Secondo altri esperti, chi ha una biomeccanica di corsa già consolidata e utilizza scarpe tradizionali, potrebbe avere difficoltà a passare direttamente a una supershoe perché la biomeccanica nella fase di spinta e atterraggio è accentuata e richiede una diversa gestione. Il consiglio più saggio è quello di inserirle gradualmente in allenamento, soprattutto se non si è molto esperti.
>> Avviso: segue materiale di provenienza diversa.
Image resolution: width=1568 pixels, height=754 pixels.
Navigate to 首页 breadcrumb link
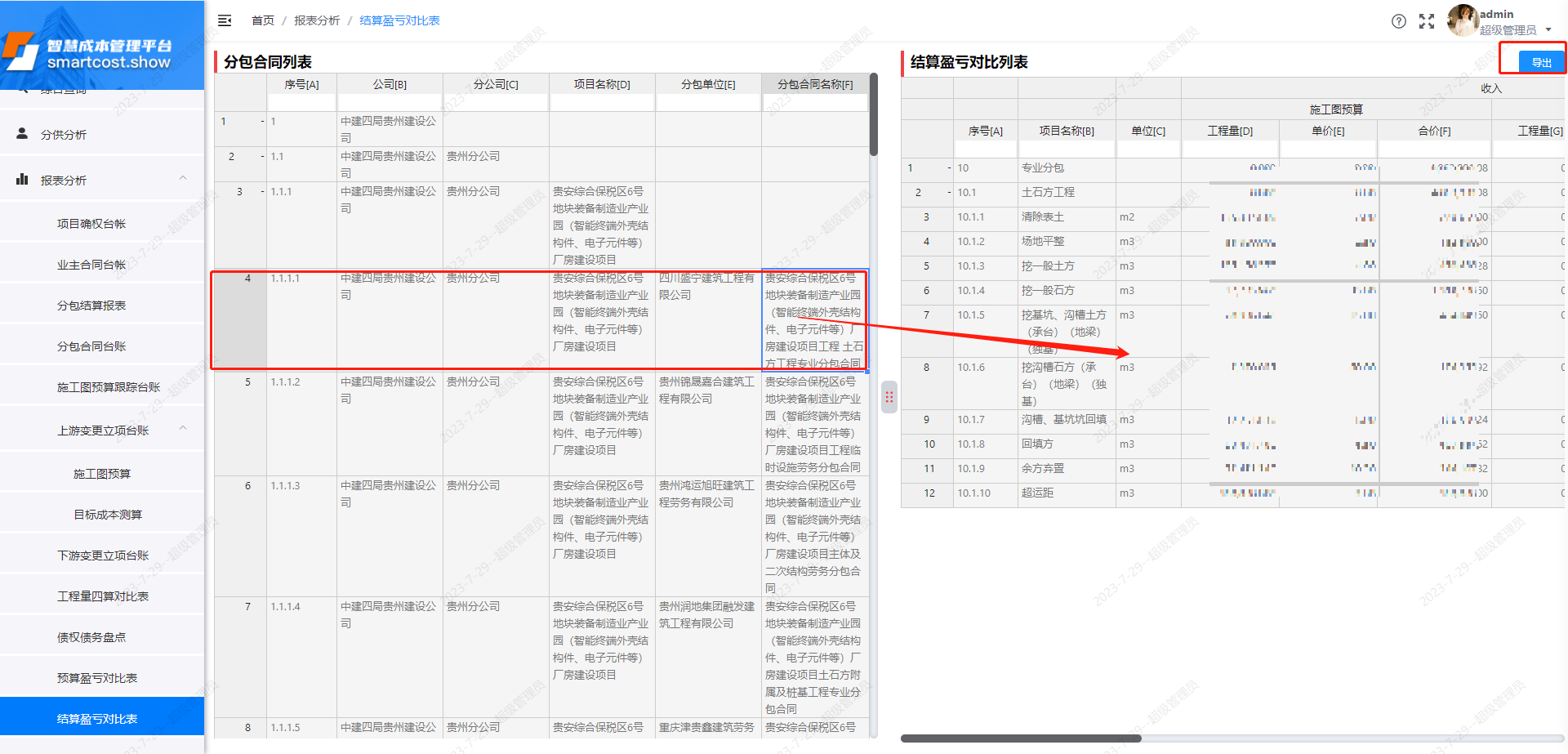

Un ulteriore aspetto da considerare è che alcune supershoes (come le già citate adidas Adios Pro Evo 1) sono progettate per competizioni e allenamenti specifici. Usarle in modo indiscriminato, per esempio su terreni accidentati o su percorsi brevi, potrebbe ridurne i benefici, oltre a esporle a potenziali danni alla mescola dell’intersuola che usa materiali più reattivi ma anche più facilmente usurabili. Insomma: le supershoes offrono opportunità entusiasmanti, ma è necessario valutare attentamente se e come integrarle nella propria routine di allenamento.

Le supershoes vanno bene per tutti?

L’evoluzione delle intersuole nelle scarpe da running ha subito un’accelerazione notevole negli ultimi anni e continua a trasformare il modo in cui vediamo e viviamo le scarpe da running. Grazie ai materiali innovativi e ai design che favoriscono il ritorno di energia, queste scarpe possono davvero fare la differenza per chi cerca una spinta in più nelle competizioni o negli allenamenti.

Non possono però essere considerate come la soluzione perfetta per ogni tipo di runner. Se ti avvicini per la prima volta a queste scarpe, il consiglio è di procedere con calma, ascoltando il tuo corpo e, quando possibile, chiedendo consigli a un esperto o a un podologo sportivo.